PASSION – Leid oder Leidenschaft, Trauer oder Freude?

Die Etymosophie-Kolumne von Roland R. Ropers erscheint wöchentlich exklusiv in der EPOCH TIMES Deutschland.
Von 5. März 2012

 

Unser deutsches Wort Passion hat seine Wurzel im lateinischen Substantiv passio (= die Leidenszeit) und in dem lat. Verb pati (= leiden, dulden, ertragen). Der Patient, der leidet, findet in seinem Zustand sicherlich keine Leidenschaft, kein Hobby. Ein Mensch, der als Patient Patience spielt, verbindet Leid mit Freude, Schmerz mit Leidenschaft. Das englische Wort passion steht hingegen ausschließlich für Vorliebe, Begeisterung, Leiden-schaft; eine Ausnahme bildet die Karwoche: passion week. Das englische Adjektiv passionate bedeutet leidenschaftlich. Und compassion ist das Mitleid, aber eher im Sinne von Mitgefühl. Ein aus der griechischen Sprache stammendes Wort für Mitleid ist Sympathie, engl.: sympathy. Und die Homöopathie ist ähnliches, gleichartiges Leiden.

Das englische Leiden ist suffering, vom lateinischen Wort suffere (eigentlich: sub ferre = von unten tragen, erleiden). Unser deutsches Substantiv Leid hat germanischen Ursprung in dem Adjektiv laipa = betrüblich, widerwärtig. Das Verb leiden hingegen ist dem Althochdeutschen lidan entlehnt und bedeutet: gehen, weggehen, vergehen. Im Altnordischen benutzte man das Wort leidi für Grabstätte.

Ist nicht unsere Konsumgesellschaft auch eine Bühne für grenzenlose Leidenschaften und Leidensfreuden?

Hobby, die Liebhaberei, die Leidenschaft, das Steckenpferd, kommt von mittelalterl. engl.: hoby = kleines Pferd, woraus wir das Steckenpferd gemacht haben.

Leid kann und darf nicht ein Spielzeug, eine Freizeitbeschäftigung sein. Der Franzose gebraucht für Leid das Wort la peine, das wir auch im Englischen als pain (Schmerz) kennen. Das französische Verb für leiden ist souffrir und dem englischen to suffer ähnlich.

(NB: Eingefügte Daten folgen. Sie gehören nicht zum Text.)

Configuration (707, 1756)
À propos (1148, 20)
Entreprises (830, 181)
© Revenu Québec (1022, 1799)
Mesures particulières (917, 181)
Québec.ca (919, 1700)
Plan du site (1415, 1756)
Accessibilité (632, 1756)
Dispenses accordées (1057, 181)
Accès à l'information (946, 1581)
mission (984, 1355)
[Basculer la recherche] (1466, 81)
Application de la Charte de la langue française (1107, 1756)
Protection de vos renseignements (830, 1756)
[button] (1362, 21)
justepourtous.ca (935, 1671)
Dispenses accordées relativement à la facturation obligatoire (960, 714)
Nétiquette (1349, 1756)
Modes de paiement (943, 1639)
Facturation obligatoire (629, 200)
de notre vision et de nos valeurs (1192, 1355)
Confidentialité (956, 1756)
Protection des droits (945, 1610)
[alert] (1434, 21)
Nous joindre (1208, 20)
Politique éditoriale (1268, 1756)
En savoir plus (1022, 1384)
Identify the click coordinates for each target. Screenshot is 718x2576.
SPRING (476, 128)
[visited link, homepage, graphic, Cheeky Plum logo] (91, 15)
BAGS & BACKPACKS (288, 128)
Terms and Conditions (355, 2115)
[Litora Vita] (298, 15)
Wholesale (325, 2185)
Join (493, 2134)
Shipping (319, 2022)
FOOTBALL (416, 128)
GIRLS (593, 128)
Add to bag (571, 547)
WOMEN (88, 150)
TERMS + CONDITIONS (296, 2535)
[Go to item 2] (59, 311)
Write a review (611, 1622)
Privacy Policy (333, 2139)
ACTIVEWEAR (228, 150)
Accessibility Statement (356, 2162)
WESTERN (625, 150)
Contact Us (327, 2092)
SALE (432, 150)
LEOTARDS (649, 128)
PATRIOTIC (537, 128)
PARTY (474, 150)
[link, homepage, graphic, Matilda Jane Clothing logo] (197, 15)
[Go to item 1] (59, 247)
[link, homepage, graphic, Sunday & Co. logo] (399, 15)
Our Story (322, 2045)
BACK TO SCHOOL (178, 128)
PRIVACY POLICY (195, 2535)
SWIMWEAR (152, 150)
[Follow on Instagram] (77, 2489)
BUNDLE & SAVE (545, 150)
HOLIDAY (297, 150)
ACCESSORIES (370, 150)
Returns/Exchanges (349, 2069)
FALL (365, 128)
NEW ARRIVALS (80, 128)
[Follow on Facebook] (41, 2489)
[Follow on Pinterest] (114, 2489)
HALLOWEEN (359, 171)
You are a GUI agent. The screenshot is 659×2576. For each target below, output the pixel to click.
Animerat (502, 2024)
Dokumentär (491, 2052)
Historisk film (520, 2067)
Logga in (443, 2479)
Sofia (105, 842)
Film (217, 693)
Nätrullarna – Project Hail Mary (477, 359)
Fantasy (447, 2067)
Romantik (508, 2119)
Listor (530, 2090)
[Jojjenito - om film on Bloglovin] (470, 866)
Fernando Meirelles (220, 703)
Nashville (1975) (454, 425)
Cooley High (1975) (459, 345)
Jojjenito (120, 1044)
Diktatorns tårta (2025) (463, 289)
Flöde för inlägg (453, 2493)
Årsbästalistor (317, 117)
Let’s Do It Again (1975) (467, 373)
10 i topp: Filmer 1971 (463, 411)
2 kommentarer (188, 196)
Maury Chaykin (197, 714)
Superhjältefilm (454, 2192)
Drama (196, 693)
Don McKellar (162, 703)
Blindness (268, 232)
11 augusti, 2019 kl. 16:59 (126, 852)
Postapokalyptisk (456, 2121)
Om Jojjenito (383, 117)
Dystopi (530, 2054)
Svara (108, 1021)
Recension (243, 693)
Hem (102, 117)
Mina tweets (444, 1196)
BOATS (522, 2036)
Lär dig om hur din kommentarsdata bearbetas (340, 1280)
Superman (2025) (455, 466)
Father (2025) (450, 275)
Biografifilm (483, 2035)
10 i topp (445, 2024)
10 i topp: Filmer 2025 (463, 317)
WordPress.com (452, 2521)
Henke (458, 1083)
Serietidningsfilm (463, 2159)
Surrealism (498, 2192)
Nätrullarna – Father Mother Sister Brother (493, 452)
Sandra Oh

Wir müssen heute in der von Leidenschaften, von Hobbies gekennzeichneten Freizeitgesellschaft (Freizeit ist nicht Zeit-Freiheit!) genau hinschauen, wo die Leidens-Wirklichkeit liegt. Ursache und Wirkung, Kausalität und Symptom werden leicht miteinander verwechselt.

Das füllhornartige Reservoir an Therapieangeboten für leidenschaftliche Leidensgenossen, für genießerische Leidensbesitzer, wird täglich größer.

Es kann doch nicht Zielsetzung des Lebens sein, in leidenschaftliche Geduld zu verfallen, um als passionierter Dauer-Patient in Hobby-Manier das Glücksangebot vielfältigster Behandlungsformen zu verkosten. Der Therapie-Konsum kann zur Passion werden. Echtes und begründetes Leid ist kein Steckenpferd.